### Exercise requirements
1. Copy the part of the passage about Jesus from "Just missed the" to "Zedong, and more.", word for word.
2. Answer these questions using the passage about Jesus:
(a) How many Muslims are on Earth today?
(b) How many books does Google claim have been written and still survive in book form?
(c) Which people does the passage call the most well known uncontacted tribe across the Internet?
3. List every book mentioned by name in the passage about Jesus.

### Provided passage
----
It is also indisputable that those followers of Islam and Judaism both know perfectly well who he was. There are some 1.75 billion Muslims on Earth today, or 25% of the global population, and since Jesus is venerated as a very important prophet of their religion, to whom they say Muhammad spoke when he sprang to Heaven on a horse, Jesus is certainly not unknown to them. There are about 1.3 billion atheists the world over, and at least 98% of those people certainly know all about Jesus. It is highly possible that the only people on Earth who have no idea who he was, or anything about him, are those people who belong to the 100 or so primitive, uncontacted tribes remaining around the world, the most well known across the Internet of which are the Envira people of the Brazilian-Peruvian border area, deep in the Amazon Jungle. They have been photographed from helicopter. It is doubtful they know of Jesus, or Muhammad, or anyone else on this list, as they are 100% isolated from the rest of the world’s societies.
Google claims that 129,864,880 books have been written and bound throughout human history and which still survive in book form in some library in the world. That is not as high a number as you might have expected, but we are speaking of different volumes, so only one of the 25 million copies of the Bible printed every single year counts toward this total. Out of these c. 130 million books, it is estimated that 40% are about Jesus. This percentage includes books about Christianity in general, whether evangelical (or anti-evangelical) or historical. Richard Dawkins’s The God Delusion focuses on God in general, but pays special attention to Christianity, as any atheist apology must, since Christianity is the most popular religion, and thus Dawkins’s book counts as 1 book about Jesus, as it counts as 1 book about Muhammad. So there are some 52 million different books circulating the world right now that are in some way concerned with Jesus, the man who may have lived, who may have walked on water, and risen from the dead. The Gospel of John, one of the 52 million books written about Jesus, ends with this passage: “Jesus did many other things as well. If every one of them were written down, I suppose that even the whole world would not have room for the books that would be written.”
Just missed the cut (many): Confucius, Napoleon Bonaparte, Albert Einstein, Abraham Lincoln, Michael Jackson, Elvis Presley, Jack the Ripper, Josef Stalin, Mao Zedong, and more.
----
### Information provided

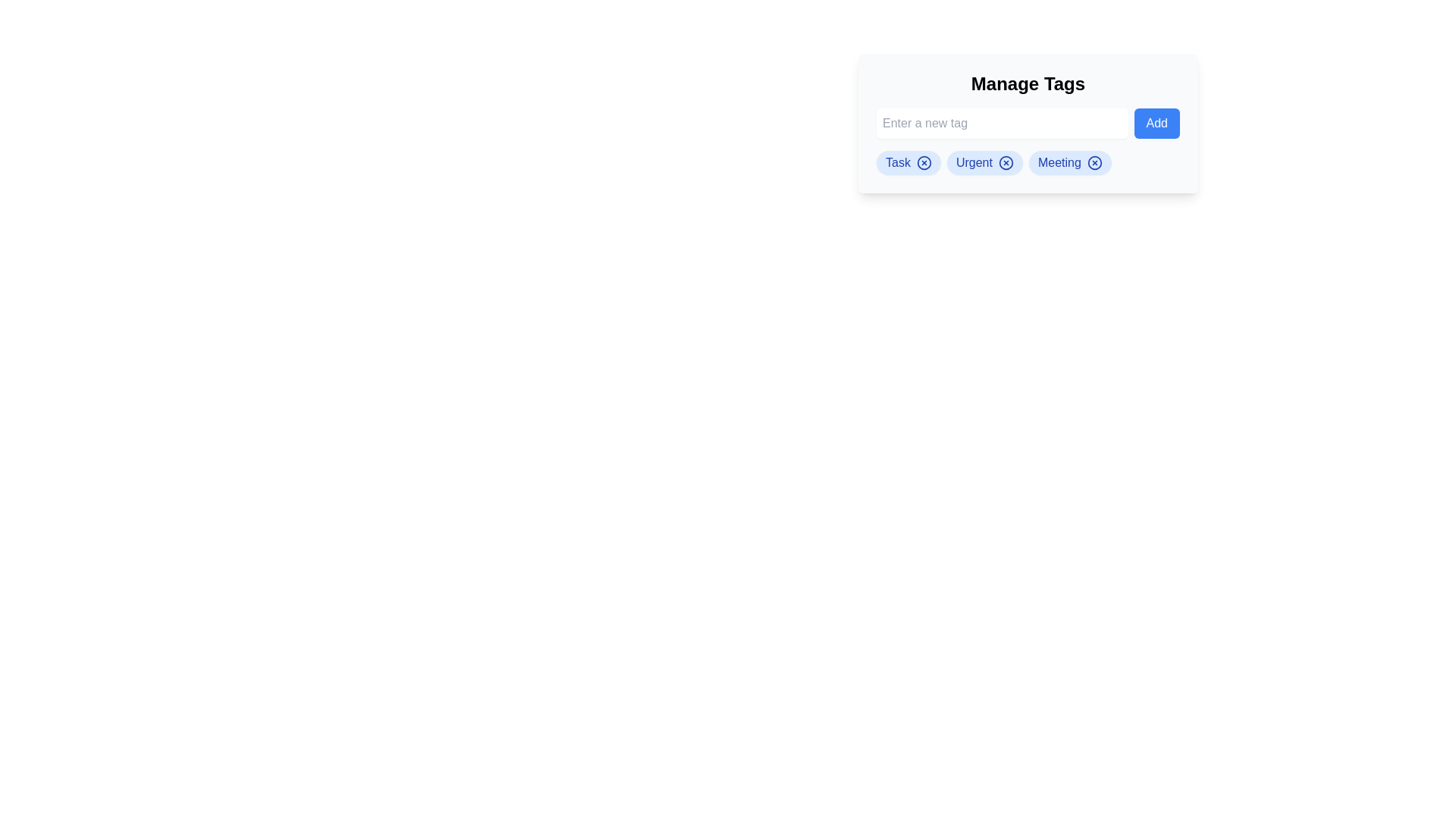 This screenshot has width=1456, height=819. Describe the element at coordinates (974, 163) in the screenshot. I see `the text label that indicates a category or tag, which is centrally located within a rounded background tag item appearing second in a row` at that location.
----
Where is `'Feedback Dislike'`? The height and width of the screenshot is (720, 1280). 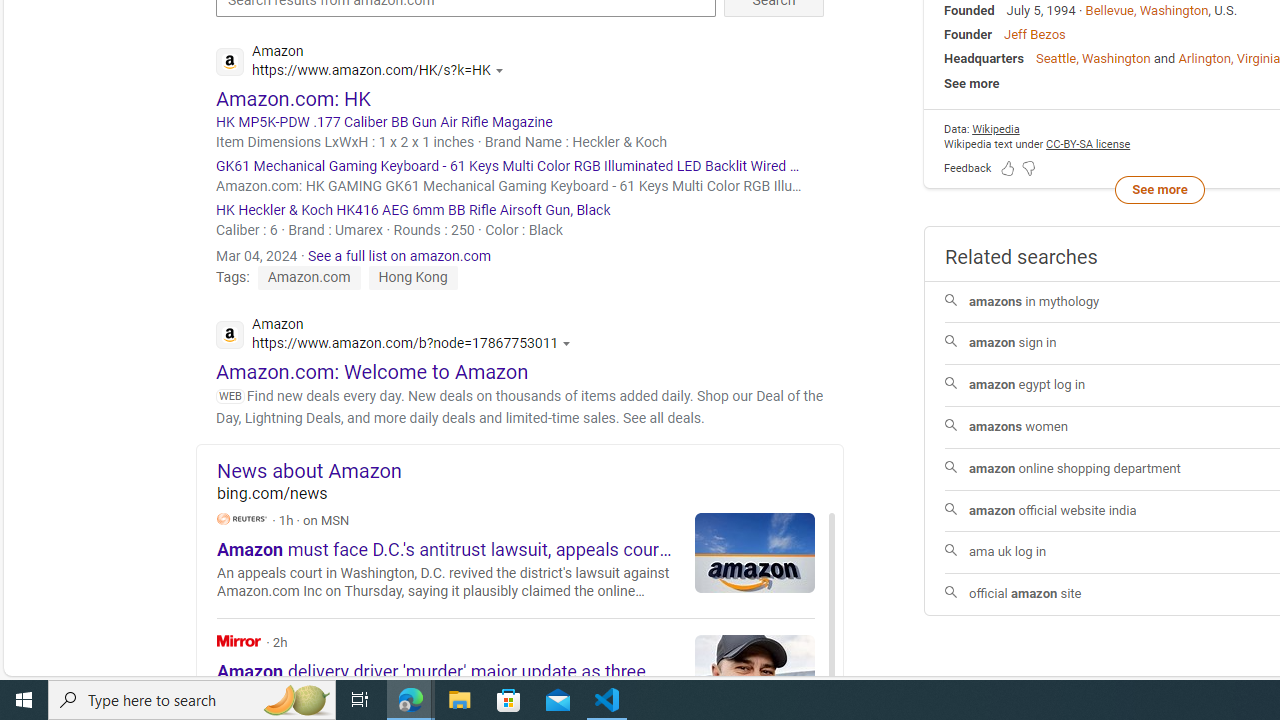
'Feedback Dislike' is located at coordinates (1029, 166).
----
### Task-by-task outputs
1.
Just missed the cut (many): Confucius, Napoleon Bonaparte, Albert Einstein, Abraham Lincoln, Michael Jackson, Elvis Presley, Jack the Ripper, Josef Stalin, Mao Zedong, and more.

2.
(a) Some 1.75 billion, or 25% of the global population.
(b) 129,864,880.
(c) The Envira people of the Brazilian-Peruvian border area.

3.
The Bible
The God Delusion
The Gospel of John